[Stored data entries]
----------

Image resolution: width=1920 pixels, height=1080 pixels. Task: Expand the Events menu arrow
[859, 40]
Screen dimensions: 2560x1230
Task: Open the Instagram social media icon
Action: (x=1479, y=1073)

----------

Task description =
Reprint the entries above in full, exactly as they are.

Output of the task =
Image resolution: width=1920 pixels, height=1080 pixels. Task: Expand the Events menu arrow
[859, 40]
Screen dimensions: 2560x1230
Task: Open the Instagram social media icon
Action: (x=1479, y=1073)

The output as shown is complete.